🤖 AI Summary
Existing methods for estimating the parameter counts of closed-source large language models based on inference costs are highly susceptible to hardware and deployment variations, leading to substantial inaccuracies. This work proposes the Incompressible Knowledge Probe (IKP) benchmark, which estimates model scale through factual knowledge capacity rather than inference performance. Leveraging a dataset of 1,400 fact-based questions spanning seven levels of obscurity, the authors establish a log-linear relationship between accuracy and parameter count using 89 open-source models, validated via leave-one-out cross-validation. Results show a strong estimation fit (R² = 0.917), with 68.5% of predictions within a factor of two and 87.6% within a factor of three of ground truth. Total parameters—not just activated ones—better predict knowledge capacity in Mixture-of-Experts models, and factual knowledge capacity continues to scale log-linearly with parameter count, showing no signs of saturation.
📝 Abstract
Closed-source frontier labs do not disclose parameter counts, and the standard alternative -- inference economics -- carries $2\times$+ uncertainty from hardware, batching, and serving-stack assumptions external to the model. We exploit a tighter intrinsic bound: storing $F$ facts requires at least $F/$(bits per parameter) weights, so measuring how much a model \emph{knows} lower-bounds how many parameters it \emph{has}. We introduce \textbf{Incompressible Knowledge Probes (IKPs)}, a benchmark of 1{,}400 factual questions spanning 7 tiers of obscurity, designed to isolate knowledge that cannot be derived by reasoning or compressed by architectural improvements.
We calibrate a log-linear mapping from IKP accuracy to parameter count on 89 open-weight models (135M--1,600B) spanning 19 vendors, achieving $R^2 = 0.917$; leave-one-out cross-validation confirms generalization (median fold error $1.59\times$, $68.5\%$ within $2\times$ and $87.6\%$ within $3\times$). For Mixture-of-Experts models, total parameters predict knowledge ($R^2 = 0.79$) far better than active parameters ($R^2 = 0.51$). We evaluate 188 models from 27 vendors and estimate effective knowledge capacity for all major proprietary frontier models; for heavily safety-tuned models the estimates are lower bounds, since refusal policy can hide tens of percentage points of "refused but known" capacity.
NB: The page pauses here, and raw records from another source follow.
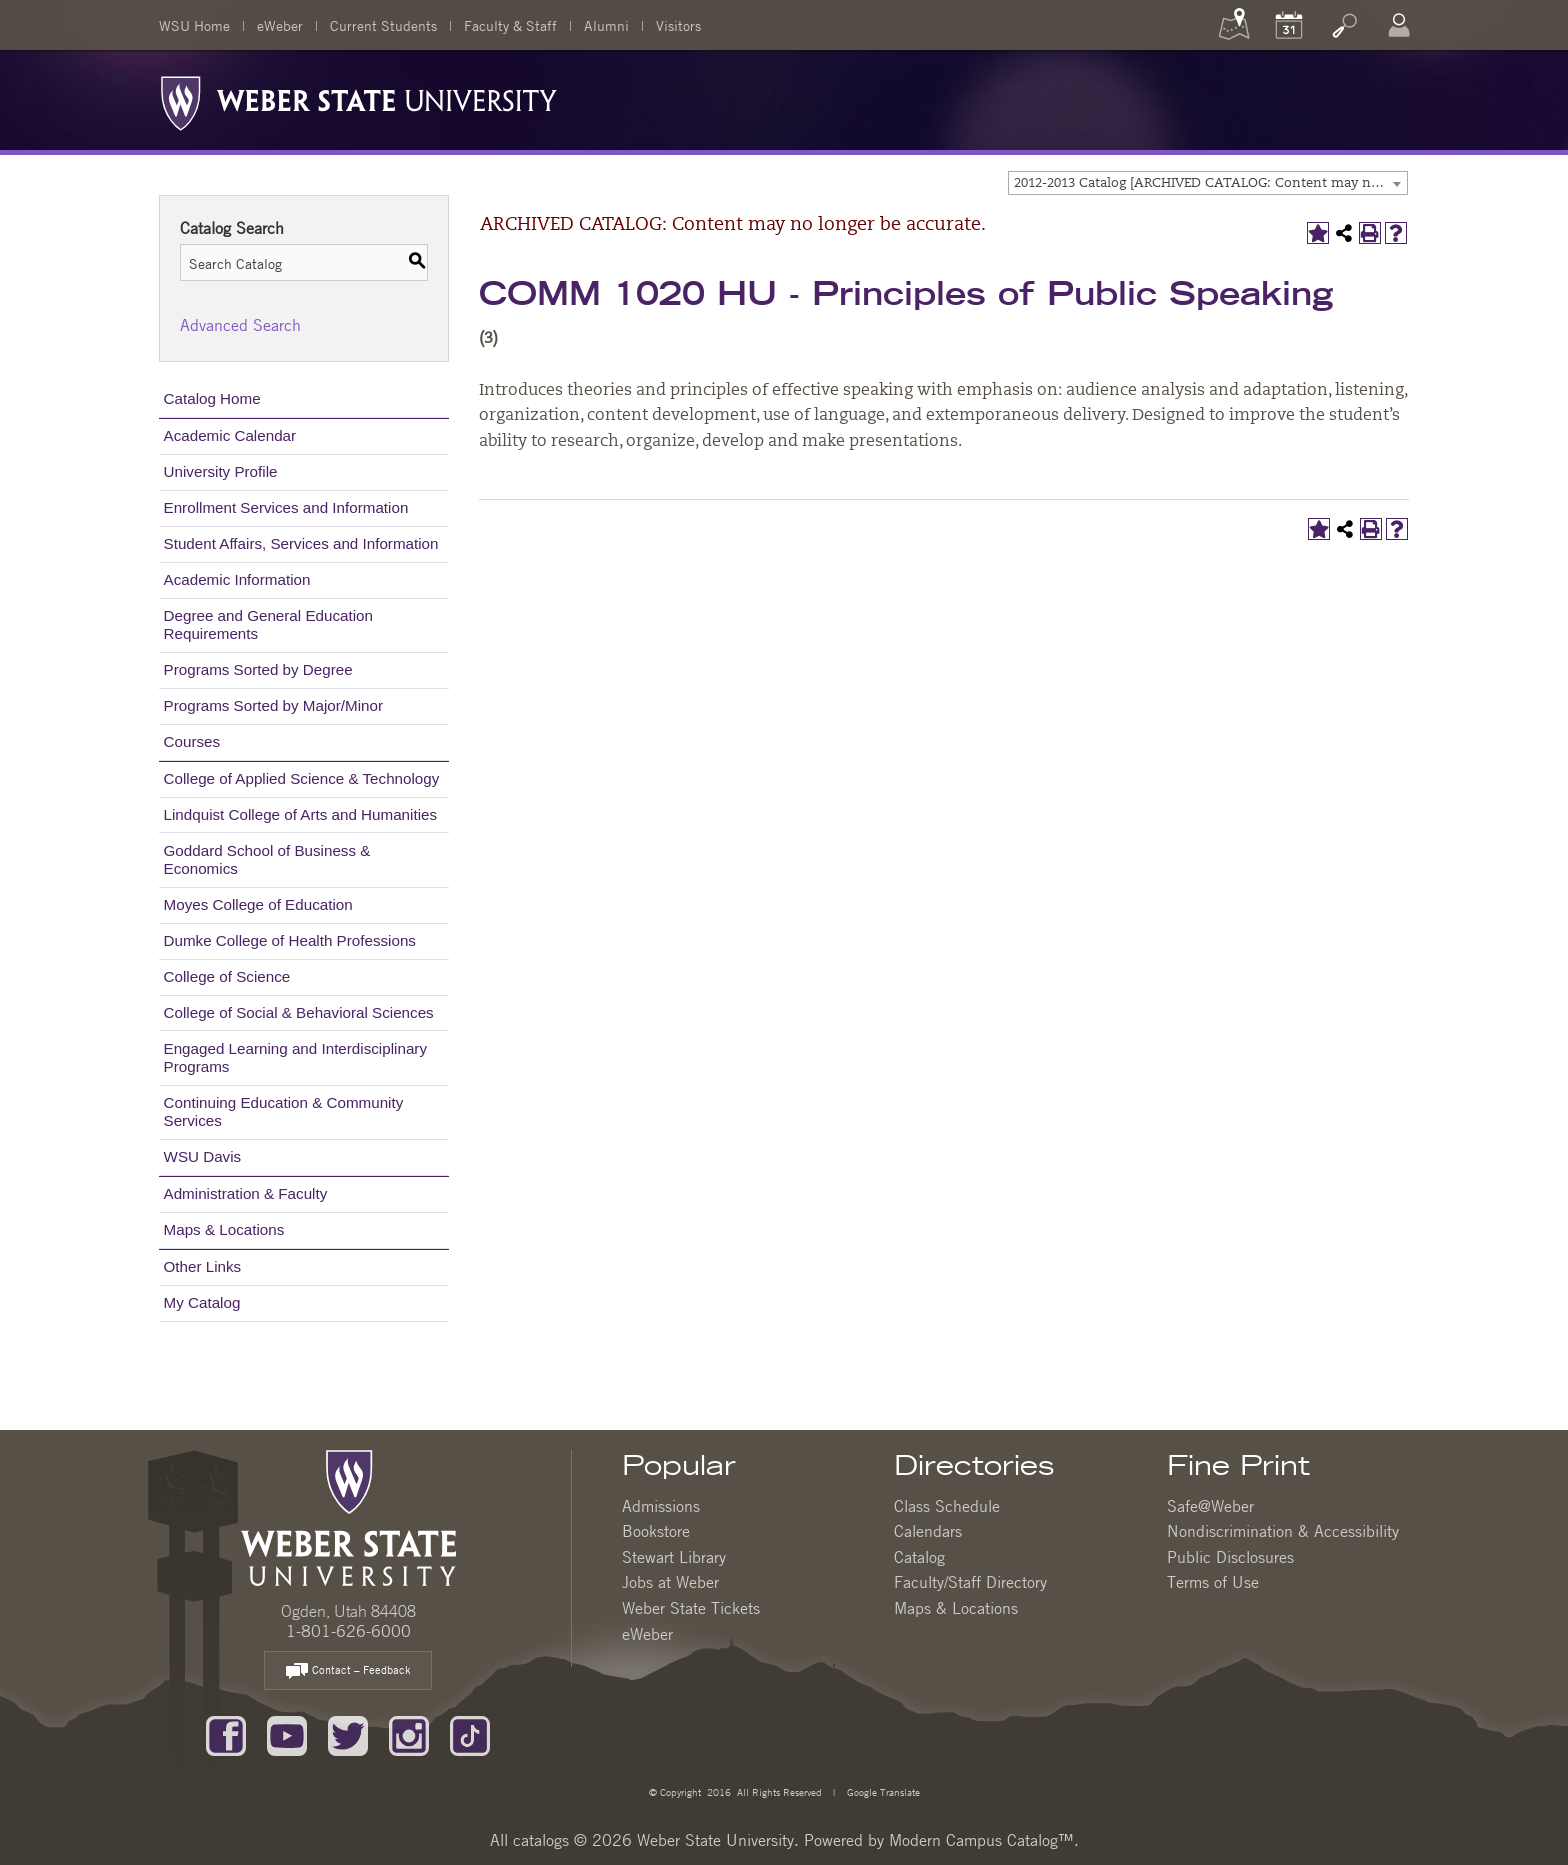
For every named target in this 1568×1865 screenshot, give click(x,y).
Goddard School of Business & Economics (267, 859)
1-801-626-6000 (348, 1631)
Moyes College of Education (258, 904)
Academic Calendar (230, 435)
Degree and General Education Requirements (268, 624)
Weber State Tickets (691, 1608)
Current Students (383, 25)
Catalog (919, 1557)
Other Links (203, 1266)
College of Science (227, 976)
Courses (192, 741)
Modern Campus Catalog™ (981, 1840)
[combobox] (1208, 183)
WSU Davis (203, 1156)
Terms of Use (1213, 1582)
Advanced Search (240, 325)
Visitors (678, 25)
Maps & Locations (224, 1229)
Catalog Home (212, 398)
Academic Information (237, 579)
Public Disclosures (1230, 1557)
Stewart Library (674, 1557)
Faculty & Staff (510, 25)
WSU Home (194, 25)
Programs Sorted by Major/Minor (273, 705)
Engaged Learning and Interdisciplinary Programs (295, 1057)
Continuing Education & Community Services (284, 1111)
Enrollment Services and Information (286, 507)
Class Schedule (947, 1506)
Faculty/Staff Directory (970, 1582)
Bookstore (656, 1531)
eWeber (280, 25)
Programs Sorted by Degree (258, 669)
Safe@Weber (1210, 1506)
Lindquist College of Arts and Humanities (301, 814)
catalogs (541, 1840)
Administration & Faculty (246, 1193)
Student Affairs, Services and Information (301, 543)
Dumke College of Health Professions (290, 940)
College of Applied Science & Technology (302, 778)
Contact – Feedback (348, 1671)
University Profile (221, 471)
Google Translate (882, 1791)
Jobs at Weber (670, 1582)
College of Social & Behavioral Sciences (299, 1012)
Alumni (606, 25)
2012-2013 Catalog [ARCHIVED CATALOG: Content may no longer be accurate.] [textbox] (1210, 183)
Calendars (928, 1531)
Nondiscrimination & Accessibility (1283, 1531)
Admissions (661, 1506)
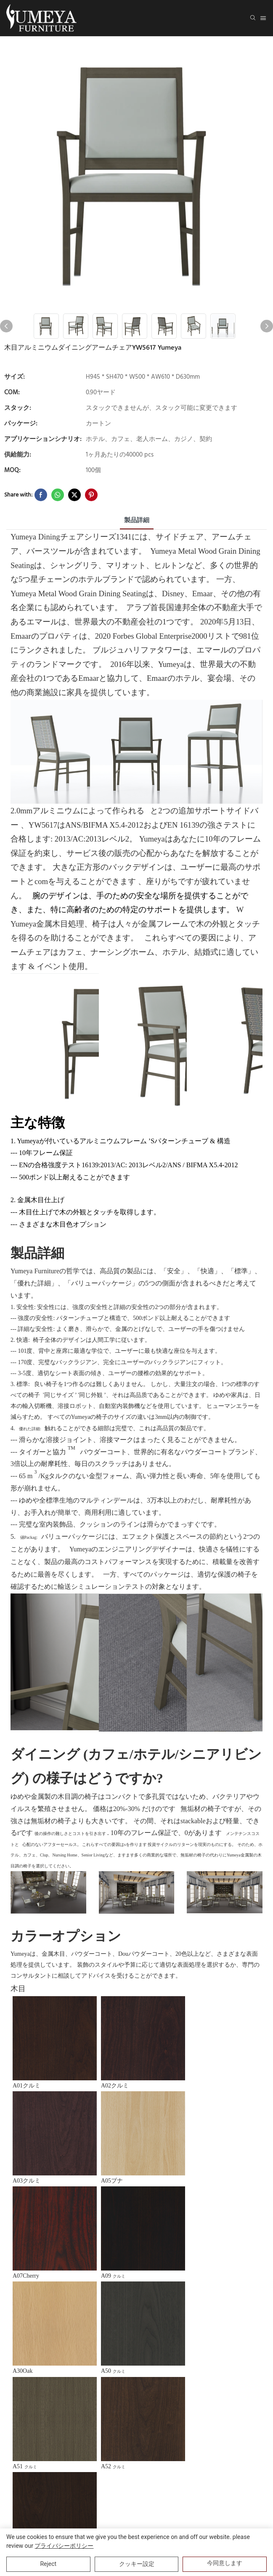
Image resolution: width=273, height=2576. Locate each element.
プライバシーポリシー (63, 2545)
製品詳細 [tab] (136, 520)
The widely-reported saturation of reasoning benchmarks does not imply the end of scaling. Procedural capability compresses under the "Densing Law," but across 96 dated open-weight models the IKP time coefficient is $-0.0010$/month (95\% CI $[-0.0031, +0.0008]$) -- indistinguishable from zero, and rejecting the Densing prediction of $+0.0117$/month at $p < 10^{-15}$. Factual capacity continues to scale log-linearly with parameters across generations and across vendors.